● INPUT DATA:

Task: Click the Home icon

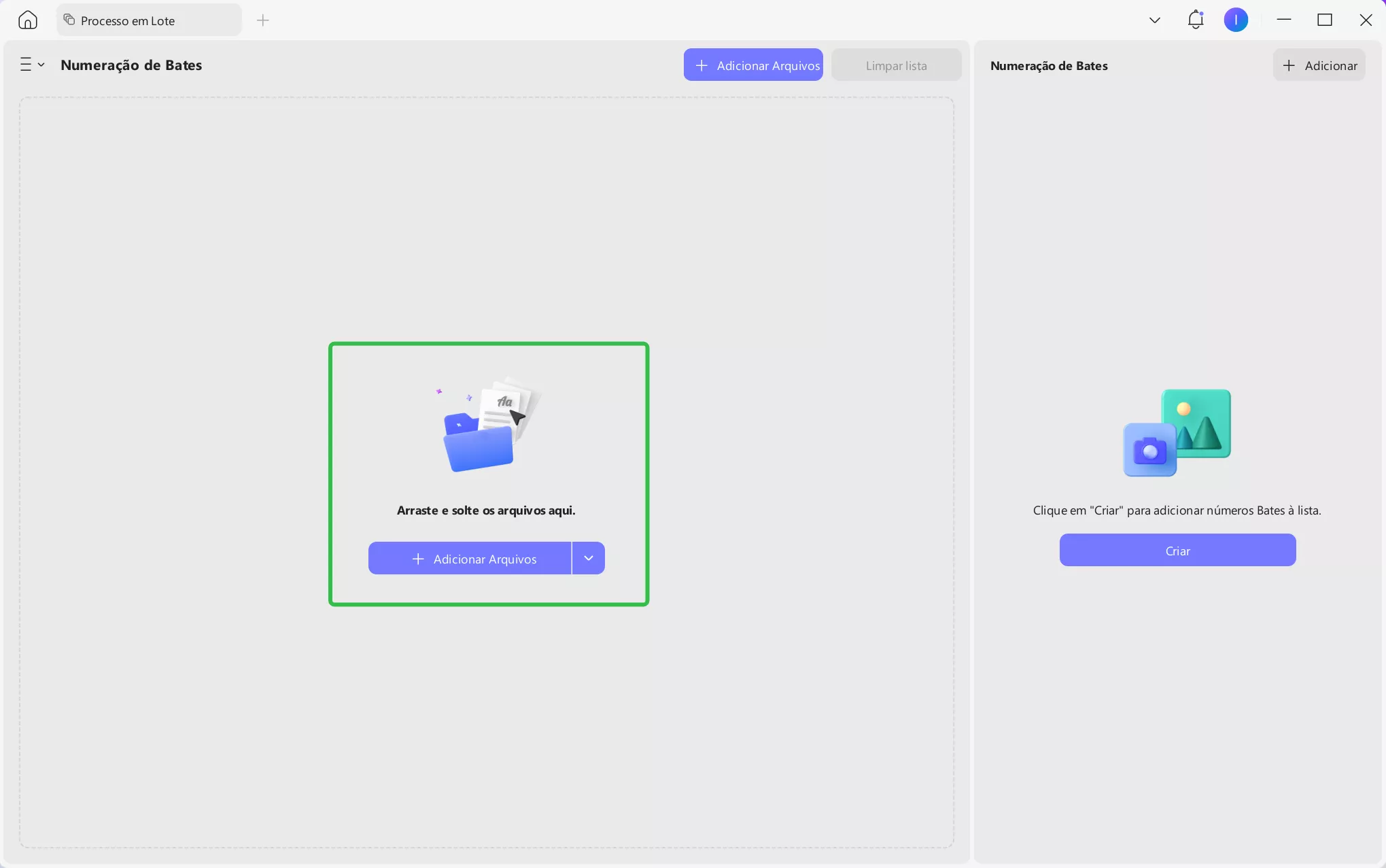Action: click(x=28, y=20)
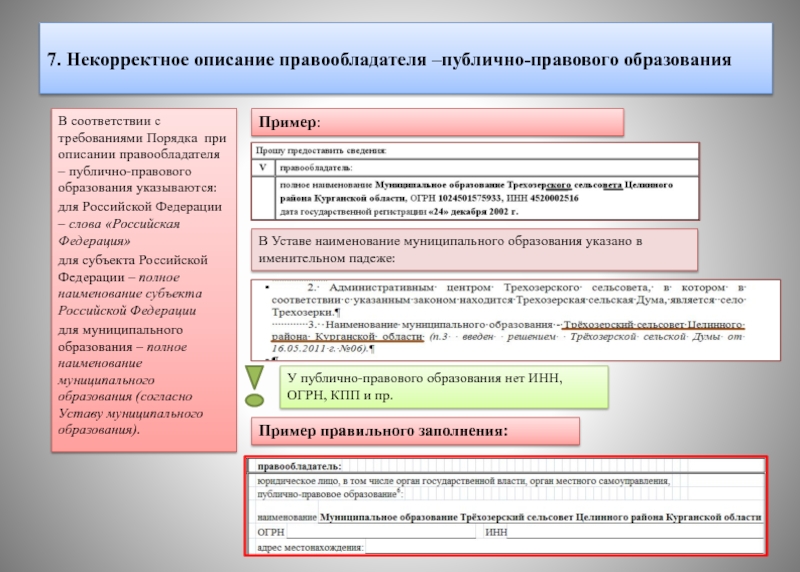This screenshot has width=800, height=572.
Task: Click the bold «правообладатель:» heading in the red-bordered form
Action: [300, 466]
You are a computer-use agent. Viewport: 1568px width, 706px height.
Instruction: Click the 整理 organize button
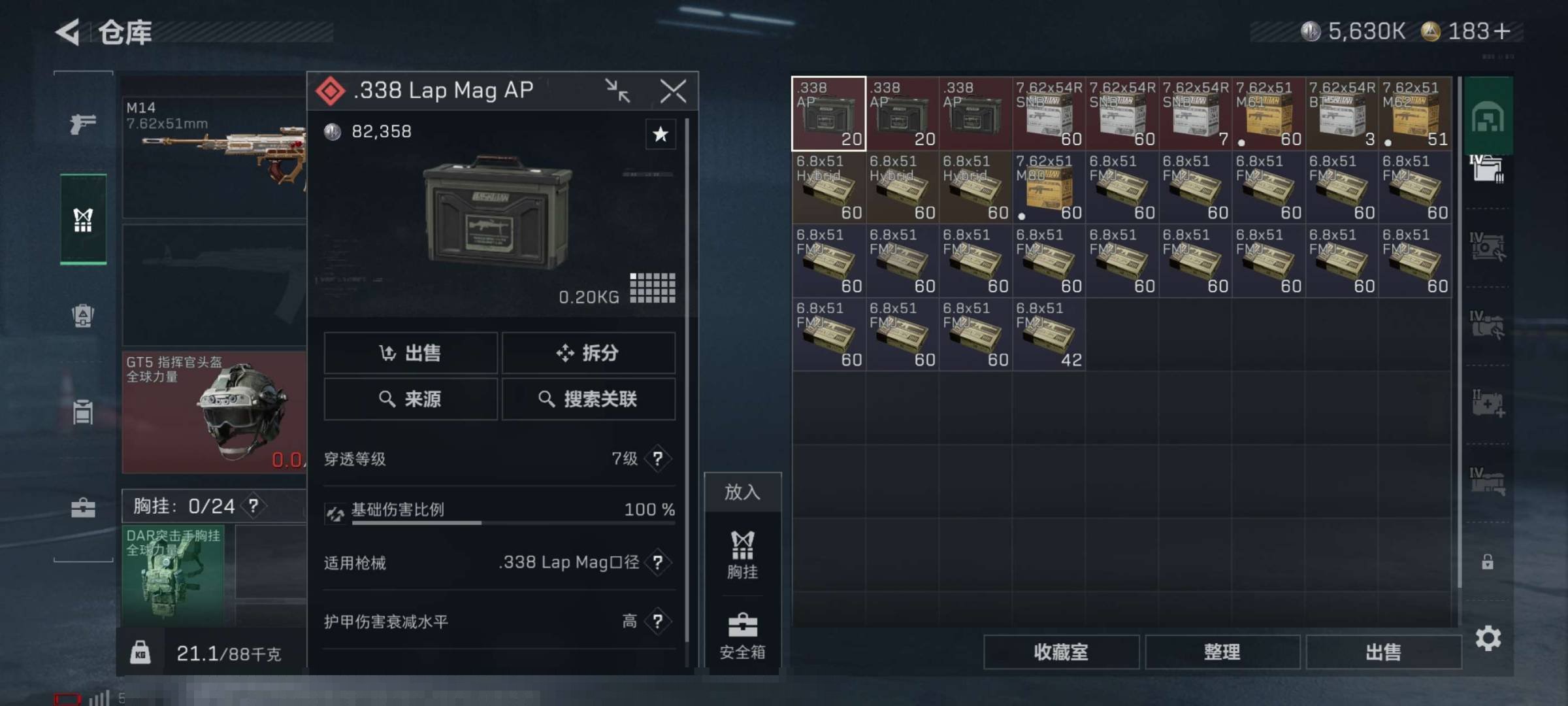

● WHAT YOU NEED TO DO: For each line above, output its wording exactly and leave out any picture.

● EXPECTED ANSWER:
Task: Click the Home icon

Action: click(x=28, y=20)
This screenshot has width=800, height=572.
Task: Click the bold «правообладатель:» heading in the red-bordered form
Action: [300, 466]
You are a computer-use agent. Viewport: 1568px width, 706px height.
Instruction: Click the 整理 organize button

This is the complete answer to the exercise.